After the verdict, the three lawyers who had represented Payne filed motions for their fees, all relying on sec. 1988. John Uelman spent 104.5 hours working on the case prior to the February 12, 1996, Offer of Judgment, and the district court awarded him the full amount he claimed up to that date, plus certain costs. Robert Sutton also asked for fees in the amount of $75,550 for work done from January 25, 1997, through December 21, 1999. A third attorney, Larraine McNamara-McGraw was going to seek fees of $31,200 in connection with the appeal after the first trial, but she failed to file her motion in time, and she is not involved in this appeal. The appeal thus concerns only Attorney Sutton’s right to fees, on Payne’s side.

Milwaukee County opposed these requests insofar as they covered fees for work done after February 12, 1996. (At one point they mention the date February 9, 1996, but the Magistrate Judge ignored this, and so shall we.) Not only that, but Milwaukee County also sought to have its own costs and attorneys’ fees taxed against Payne, once again because the final award Payne received was less than the amount they had offered. The district court (Magistrate Judge Gorence, sitting by consent) decided that Milwaukee County was entitled to both its costs pursuant to Rule 68 and its attorneys’ fees, while Sutton was not entitled to anything. II

Although a prevailing plaintiff in a civil rights case is normally entitled to costs pursuant to Fed. R. Civ. P. 54(d), and to attorneys’ fees under 42 U.S.C. sec. 1988, those rules are qualified by the operation of Fed. R. Civ. P. 68. Rule 68 is designed to provide a disincentive for plaintiffs from continuing to litigate a case after being presented with a reasonable offer. The part of Rule 68 critical to this appeal is a cost- shifting provision affecting a plaintiff who rejects a good-faith offer that turns out to be equal to or more than the actual judgment:

If the judgment finally obtained by the offeree is not more favorable than the offer, the offeree must pay the costs incurred after the making of the offer.

See Marek v. Chesny, 473 U.S. 1 (1985); Delta Air Lines, Inc. v. August, 450 U.S. 346, 351-56 (1981). Payne finds himself precisely in the situation covered by Rule 68: in hindsight, he would have been better off accepting either one of Milwaukee County’s offers, rather than taking his chances at trial. He therefore must bear whatever consequences the rule prescribes for his failure accurately to evaluate his claim (or perhaps for the murkiness of his crystal ball). Rule 68 is designed to change the incentive structure of a plaintiff faced with a reasonable offer. The twin aims of the rule, in its ex post application, are to compensate the defense for costs it ought not to have incurred, and to deter future plaintiffs from lightly disregarding rea sonable settlement offers made with the formalities prescribed by the rule. See Moriarty v. Svec, 233 F.3d 955, 967 (7th Cir. 2000).

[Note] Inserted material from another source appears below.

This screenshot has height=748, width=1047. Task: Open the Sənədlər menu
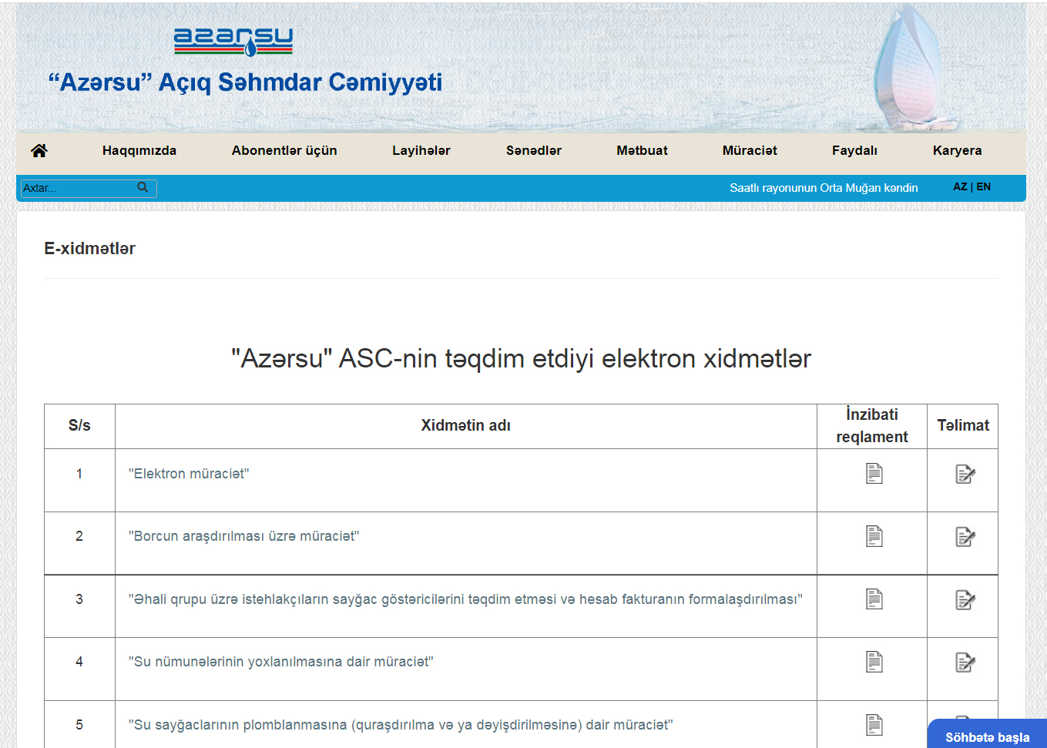[534, 150]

These twin aims lead to two analytically distinct questions in this case: as compared to a legal landscape without a Rule 68, the first question is what entitlement Payne has lost because the eventual verdict in his favor was less than Milwaukee County’s offer of judgment; the second is what entitlement Milwaukee County has gained in the way of rights to payments from Payne because its offer was rejected.